Messrs. R. Floyd Clarke and William D. Edwards for appellant.
[229 U.S. 447, 456] Mr. Pierre P. Garven for appellees.
Statement by Mr. Justice Lurton:
Mr. Justice Lurton, after making the foregoing statement, delivered the opinion of the court:
A writ of habeas corpus cannot be used as a writ of error. If Judge Blair had jurisdiction of the person of the accused and of the subject- matter, and had before him competent legal evidence of the commission of this crime with which the appellant was charged in the complaint, which, according to the law of New Jersey, would justify his apprehension and commitment mitment for trial if the crime had been committed in that state, his decision may not be reviewed on habeas corpus. Terlinden v. Ames, 184 U.S. 270, 278 , 46 S. L. ed. 534, 541, 22 Sup. Ct. Rep. 484, 12 Am. Crim. Rep. 424; Bryant v. United States, 167 U.S. 104 , 42 L. ed. 94, 17 Sup. Ct. Rep. 744; McNamara v. Henkel, 226 U.S. 520 , 57 L. ed. --, 33 Sup. Ct. Rep. 146.

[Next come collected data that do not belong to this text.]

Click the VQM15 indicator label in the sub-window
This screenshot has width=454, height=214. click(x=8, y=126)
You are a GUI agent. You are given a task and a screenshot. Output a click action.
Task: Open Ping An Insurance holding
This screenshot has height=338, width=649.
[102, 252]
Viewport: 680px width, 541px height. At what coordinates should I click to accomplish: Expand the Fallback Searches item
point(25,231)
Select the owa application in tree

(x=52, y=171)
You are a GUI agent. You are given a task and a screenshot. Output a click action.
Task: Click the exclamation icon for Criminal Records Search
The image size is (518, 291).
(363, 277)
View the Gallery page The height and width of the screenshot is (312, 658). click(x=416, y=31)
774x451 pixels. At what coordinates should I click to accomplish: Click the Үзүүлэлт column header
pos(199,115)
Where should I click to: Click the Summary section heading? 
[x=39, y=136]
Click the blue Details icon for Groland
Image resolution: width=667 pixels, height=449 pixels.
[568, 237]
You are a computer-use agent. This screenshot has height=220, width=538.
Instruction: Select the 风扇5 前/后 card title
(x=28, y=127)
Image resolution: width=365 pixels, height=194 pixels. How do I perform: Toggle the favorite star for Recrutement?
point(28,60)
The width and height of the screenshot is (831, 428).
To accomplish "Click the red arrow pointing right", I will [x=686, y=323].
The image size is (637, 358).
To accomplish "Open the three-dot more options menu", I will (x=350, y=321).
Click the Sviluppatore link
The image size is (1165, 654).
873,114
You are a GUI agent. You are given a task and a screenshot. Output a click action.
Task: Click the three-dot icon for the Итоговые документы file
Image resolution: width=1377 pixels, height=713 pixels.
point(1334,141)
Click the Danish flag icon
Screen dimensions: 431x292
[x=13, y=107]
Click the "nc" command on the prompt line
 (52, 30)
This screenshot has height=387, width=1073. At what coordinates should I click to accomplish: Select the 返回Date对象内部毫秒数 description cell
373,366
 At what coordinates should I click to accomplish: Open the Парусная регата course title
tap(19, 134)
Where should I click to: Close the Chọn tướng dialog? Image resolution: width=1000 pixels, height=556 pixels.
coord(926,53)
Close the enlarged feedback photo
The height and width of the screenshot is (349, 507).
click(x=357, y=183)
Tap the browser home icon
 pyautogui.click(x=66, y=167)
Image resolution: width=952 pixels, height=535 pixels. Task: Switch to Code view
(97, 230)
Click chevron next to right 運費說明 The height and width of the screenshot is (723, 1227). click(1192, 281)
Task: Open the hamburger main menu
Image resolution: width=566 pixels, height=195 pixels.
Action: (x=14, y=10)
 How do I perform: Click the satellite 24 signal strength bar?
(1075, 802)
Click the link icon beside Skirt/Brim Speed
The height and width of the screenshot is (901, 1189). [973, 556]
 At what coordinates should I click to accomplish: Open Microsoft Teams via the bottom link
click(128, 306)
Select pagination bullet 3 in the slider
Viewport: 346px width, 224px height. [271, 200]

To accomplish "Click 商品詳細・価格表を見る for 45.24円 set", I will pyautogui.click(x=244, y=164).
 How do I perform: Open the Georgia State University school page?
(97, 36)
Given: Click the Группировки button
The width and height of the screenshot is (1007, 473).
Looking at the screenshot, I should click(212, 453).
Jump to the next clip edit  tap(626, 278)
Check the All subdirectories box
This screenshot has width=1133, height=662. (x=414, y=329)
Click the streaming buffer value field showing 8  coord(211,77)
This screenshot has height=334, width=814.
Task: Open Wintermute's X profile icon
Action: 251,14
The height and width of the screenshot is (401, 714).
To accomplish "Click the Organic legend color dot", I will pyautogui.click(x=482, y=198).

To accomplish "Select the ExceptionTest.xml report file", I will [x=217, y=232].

By a stipulation filed in the case for the purpose of this review, it is agreed that the evidence presented to Judge Blair of the murder with which the accused was charged, and of his criminality, was sufficient to meet the treaty and statutory requirements of the case, and the errors assigned in this court, questioning its legality and competency, as well as those as to the alleged absence of a warrant or deposition upon which such warrant was issued, have been withdrawn. But neither this stipulation, nor the withdrawal of the assignments of error referred to, is to affect any of the matters raised by other objections pointed out in other assignments.
The objections which are relied upon for the purpose of [229 U.S. 447, 457] defeating extradition may be conveniently summarized and considered under four heads:
1. That evidence of the insanity of the accused was offered and excluded.
2. That the evidence of a formal demand for the extradition of the accused was not filed until more than forty days after the arrest.
3. That appellant is a citizen of the United States, and that the treaty, in providing for the extradition of 'persons' accused of crime, does not include persons who are citizens or subjects of the nation upon whom the demand is made.
4. That if the word 'person,' as used in the treaty, includes citizens of the asylum country, the treaty, in so far as it covers that subject, has been abrogated by the conduct of Italy in refusing to deliver up its own citizens upon the demand of the United States, and by the enactment of a municipal law, since the treaty, forbidding the extradition of citizens.
We will consider these objections in their order:
1. Was evidence of insanity improperly excluded?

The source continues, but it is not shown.